- PASSAGE TO READ
* Begin *
In summary, the presence of leptonic CPV phases (both Dirac and Majorana) should be consistently included in the phenomenological analysis of the prospects of the HNL extensions of the SM in what concerns the cLFV.

4. Conclusions

Being the first laboratory evidence for New Physics, neutrino oscillations urgently call for extensions of the SM, in order to offer a viable mechanism of neutrino mass generation. Interestingly, due to offering a new source of CP violation and calling upon weakly interacting states, New Physics extensions aiming at providing an explanation for neutrino masses can often be connected to the baryon asymmetry of the universe and the dark matter problem. Consequently, the interest in high-intensity searches dedicated to the lepton sector has steadily increased.
* End *
- PROBLEM A
Answer these questions using the passage on neutrino physics:
(i) Which two kinds of leptonic CPV phases does the text say should be included in the analysis?
(ii) What does the text call neutrino oscillations?
(iii) Which two problems does the text say extensions explaining neutrino masses can often be connected to?

A block of data:
* Begin *
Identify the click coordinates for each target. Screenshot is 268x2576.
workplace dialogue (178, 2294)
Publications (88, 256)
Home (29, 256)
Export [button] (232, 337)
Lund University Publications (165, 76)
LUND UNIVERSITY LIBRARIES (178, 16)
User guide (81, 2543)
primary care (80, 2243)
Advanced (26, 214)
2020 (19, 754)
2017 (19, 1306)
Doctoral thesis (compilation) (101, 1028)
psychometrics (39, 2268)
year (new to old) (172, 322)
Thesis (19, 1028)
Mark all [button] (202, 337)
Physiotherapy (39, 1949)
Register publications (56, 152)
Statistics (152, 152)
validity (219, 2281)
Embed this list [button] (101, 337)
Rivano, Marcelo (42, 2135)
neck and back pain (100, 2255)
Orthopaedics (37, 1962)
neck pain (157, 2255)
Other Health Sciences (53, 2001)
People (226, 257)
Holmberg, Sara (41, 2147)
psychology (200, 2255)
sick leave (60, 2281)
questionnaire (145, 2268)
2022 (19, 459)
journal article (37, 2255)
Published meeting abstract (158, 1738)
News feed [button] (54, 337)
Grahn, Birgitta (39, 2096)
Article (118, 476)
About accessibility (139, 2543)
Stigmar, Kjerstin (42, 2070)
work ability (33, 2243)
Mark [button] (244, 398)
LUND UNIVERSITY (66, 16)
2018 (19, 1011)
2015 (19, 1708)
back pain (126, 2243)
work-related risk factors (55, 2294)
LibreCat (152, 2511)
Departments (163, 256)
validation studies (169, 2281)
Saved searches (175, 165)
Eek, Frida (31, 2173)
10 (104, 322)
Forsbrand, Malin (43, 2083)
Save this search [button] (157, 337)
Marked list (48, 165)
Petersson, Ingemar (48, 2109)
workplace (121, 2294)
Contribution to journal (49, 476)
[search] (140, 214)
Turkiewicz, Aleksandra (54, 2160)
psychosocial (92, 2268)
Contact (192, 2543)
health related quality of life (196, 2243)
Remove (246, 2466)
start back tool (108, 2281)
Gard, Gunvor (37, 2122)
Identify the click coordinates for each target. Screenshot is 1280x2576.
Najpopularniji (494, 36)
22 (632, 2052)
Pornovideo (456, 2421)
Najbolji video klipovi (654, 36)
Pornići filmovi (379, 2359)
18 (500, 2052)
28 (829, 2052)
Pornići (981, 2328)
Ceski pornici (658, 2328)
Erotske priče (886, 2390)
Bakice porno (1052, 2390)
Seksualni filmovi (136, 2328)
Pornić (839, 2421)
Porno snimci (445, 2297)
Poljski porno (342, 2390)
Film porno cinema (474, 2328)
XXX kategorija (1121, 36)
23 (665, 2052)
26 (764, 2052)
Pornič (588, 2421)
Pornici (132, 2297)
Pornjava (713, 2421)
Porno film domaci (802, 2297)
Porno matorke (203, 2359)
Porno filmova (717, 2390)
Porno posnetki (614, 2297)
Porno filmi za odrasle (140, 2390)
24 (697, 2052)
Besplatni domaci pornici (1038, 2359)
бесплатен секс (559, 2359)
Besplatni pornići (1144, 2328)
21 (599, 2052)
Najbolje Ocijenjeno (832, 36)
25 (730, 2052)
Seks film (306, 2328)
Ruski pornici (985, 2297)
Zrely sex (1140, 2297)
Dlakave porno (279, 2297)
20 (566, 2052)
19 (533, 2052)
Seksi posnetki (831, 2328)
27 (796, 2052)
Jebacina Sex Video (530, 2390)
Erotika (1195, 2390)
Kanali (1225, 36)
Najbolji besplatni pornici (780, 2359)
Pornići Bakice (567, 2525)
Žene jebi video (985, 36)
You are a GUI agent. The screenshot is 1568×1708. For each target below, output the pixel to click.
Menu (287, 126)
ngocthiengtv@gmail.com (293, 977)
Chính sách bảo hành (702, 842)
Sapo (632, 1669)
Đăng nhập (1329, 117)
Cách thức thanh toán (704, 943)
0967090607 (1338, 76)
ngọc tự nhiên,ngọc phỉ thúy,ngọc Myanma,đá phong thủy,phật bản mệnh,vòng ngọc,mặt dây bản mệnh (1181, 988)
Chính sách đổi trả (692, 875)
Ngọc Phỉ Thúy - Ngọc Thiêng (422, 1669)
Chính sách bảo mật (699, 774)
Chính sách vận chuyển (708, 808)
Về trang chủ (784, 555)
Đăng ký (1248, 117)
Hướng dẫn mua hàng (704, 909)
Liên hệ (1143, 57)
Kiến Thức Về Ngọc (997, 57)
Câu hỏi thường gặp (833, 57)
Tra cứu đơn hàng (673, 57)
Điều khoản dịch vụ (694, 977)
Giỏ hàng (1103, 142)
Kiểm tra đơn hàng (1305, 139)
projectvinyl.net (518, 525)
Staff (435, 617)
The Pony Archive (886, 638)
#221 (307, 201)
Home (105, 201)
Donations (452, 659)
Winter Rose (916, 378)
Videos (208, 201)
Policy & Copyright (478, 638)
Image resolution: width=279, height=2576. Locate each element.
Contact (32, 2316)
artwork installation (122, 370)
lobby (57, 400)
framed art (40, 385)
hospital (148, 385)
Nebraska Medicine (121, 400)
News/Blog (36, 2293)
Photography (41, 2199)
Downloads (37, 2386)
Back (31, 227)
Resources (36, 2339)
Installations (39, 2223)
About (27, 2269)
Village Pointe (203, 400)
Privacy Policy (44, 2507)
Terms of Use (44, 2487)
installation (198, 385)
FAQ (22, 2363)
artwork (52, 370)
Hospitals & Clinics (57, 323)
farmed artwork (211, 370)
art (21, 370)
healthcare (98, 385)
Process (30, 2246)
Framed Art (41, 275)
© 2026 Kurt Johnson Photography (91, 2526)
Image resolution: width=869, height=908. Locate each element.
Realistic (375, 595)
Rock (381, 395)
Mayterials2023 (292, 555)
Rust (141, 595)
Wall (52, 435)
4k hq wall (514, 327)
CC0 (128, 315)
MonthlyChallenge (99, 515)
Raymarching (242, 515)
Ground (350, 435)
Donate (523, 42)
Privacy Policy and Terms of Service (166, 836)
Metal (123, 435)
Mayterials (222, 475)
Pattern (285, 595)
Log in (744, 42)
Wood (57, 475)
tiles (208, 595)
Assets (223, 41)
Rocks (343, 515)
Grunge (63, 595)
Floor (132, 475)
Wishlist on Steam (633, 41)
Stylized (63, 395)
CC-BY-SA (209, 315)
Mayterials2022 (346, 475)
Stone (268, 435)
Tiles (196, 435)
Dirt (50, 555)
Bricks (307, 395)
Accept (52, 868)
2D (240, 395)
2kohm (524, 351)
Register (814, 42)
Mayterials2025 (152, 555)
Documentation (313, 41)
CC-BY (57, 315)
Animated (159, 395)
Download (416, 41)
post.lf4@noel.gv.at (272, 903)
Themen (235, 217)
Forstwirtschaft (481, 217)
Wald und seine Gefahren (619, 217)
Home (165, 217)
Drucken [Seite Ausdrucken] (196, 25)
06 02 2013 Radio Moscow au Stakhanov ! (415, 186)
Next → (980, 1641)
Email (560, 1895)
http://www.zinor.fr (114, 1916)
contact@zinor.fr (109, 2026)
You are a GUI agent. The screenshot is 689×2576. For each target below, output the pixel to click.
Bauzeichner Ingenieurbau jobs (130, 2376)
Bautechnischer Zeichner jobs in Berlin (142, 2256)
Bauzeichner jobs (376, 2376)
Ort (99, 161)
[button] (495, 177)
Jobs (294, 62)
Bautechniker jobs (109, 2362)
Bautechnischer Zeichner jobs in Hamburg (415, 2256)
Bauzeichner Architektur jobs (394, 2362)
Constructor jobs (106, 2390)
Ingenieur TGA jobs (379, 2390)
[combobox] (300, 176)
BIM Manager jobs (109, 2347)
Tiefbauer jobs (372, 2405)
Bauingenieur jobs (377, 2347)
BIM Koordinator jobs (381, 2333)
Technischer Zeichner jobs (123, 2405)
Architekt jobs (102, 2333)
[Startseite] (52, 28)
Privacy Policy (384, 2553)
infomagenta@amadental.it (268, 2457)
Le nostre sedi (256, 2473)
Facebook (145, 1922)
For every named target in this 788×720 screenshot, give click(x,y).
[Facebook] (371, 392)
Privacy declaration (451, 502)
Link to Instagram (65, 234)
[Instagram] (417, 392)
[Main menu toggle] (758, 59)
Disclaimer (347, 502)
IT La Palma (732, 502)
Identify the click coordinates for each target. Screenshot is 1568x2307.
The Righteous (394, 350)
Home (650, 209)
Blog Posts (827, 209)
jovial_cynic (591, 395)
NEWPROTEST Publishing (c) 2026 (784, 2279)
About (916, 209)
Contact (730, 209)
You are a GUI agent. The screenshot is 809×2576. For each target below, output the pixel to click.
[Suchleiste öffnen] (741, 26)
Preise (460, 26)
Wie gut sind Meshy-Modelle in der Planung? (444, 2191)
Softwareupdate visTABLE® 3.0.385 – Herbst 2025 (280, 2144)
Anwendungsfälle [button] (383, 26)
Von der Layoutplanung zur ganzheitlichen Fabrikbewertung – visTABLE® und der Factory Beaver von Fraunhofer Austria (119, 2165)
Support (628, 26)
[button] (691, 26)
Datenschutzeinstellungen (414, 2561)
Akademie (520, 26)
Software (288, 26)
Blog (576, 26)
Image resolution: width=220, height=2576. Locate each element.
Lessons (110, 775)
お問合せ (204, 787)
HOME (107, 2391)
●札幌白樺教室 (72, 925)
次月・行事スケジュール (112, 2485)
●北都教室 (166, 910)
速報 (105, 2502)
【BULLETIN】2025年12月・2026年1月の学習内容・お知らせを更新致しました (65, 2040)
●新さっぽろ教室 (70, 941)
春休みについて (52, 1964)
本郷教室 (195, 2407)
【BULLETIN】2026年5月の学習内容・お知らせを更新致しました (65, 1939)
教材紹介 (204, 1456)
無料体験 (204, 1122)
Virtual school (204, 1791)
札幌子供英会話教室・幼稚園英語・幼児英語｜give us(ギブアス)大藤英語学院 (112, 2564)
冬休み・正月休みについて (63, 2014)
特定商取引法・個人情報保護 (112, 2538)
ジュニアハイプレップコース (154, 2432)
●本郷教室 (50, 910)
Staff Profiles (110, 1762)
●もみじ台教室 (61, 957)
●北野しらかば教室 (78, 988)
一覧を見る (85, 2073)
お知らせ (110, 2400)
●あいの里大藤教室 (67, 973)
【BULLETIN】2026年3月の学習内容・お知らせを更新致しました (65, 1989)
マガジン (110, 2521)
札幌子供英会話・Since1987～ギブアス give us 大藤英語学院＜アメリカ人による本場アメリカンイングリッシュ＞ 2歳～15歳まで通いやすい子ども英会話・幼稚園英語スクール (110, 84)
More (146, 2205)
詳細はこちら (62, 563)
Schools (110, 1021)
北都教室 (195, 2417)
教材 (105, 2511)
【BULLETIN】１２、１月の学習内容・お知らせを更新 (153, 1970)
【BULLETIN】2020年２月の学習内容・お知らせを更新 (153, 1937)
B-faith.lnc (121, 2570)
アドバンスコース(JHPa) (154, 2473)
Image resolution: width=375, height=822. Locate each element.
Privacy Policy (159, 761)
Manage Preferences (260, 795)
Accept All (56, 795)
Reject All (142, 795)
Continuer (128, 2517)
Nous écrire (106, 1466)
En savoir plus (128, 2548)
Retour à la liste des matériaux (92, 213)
* End *
- PROBLEM B
Return the stretch of entries in the data block from the line that contains "2kohm (524, 351)" through the line that contains "06 02 2013 Radio", with both lines included. Copy each line without any change.

- EXERCISE OUTPUT A
(i) Dirac and Majorana phases.
(ii) The first laboratory evidence for New Physics.
(iii) The baryon asymmetry of the universe and the dark matter problem.

- EXERCISE OUTPUT B
2kohm (524, 351)
Register (814, 42)
Mayterials2025 (152, 555)
Documentation (313, 41)
CC-BY (57, 315)
Animated (159, 395)
Download (416, 41)
post.lf4@noel.gv.at (272, 903)
Themen (235, 217)
Forstwirtschaft (481, 217)
Wald und seine Gefahren (619, 217)
Home (165, 217)
Drucken [Seite Ausdrucken] (196, 25)
06 02 2013 Radio Moscow au Stakhanov ! (415, 186)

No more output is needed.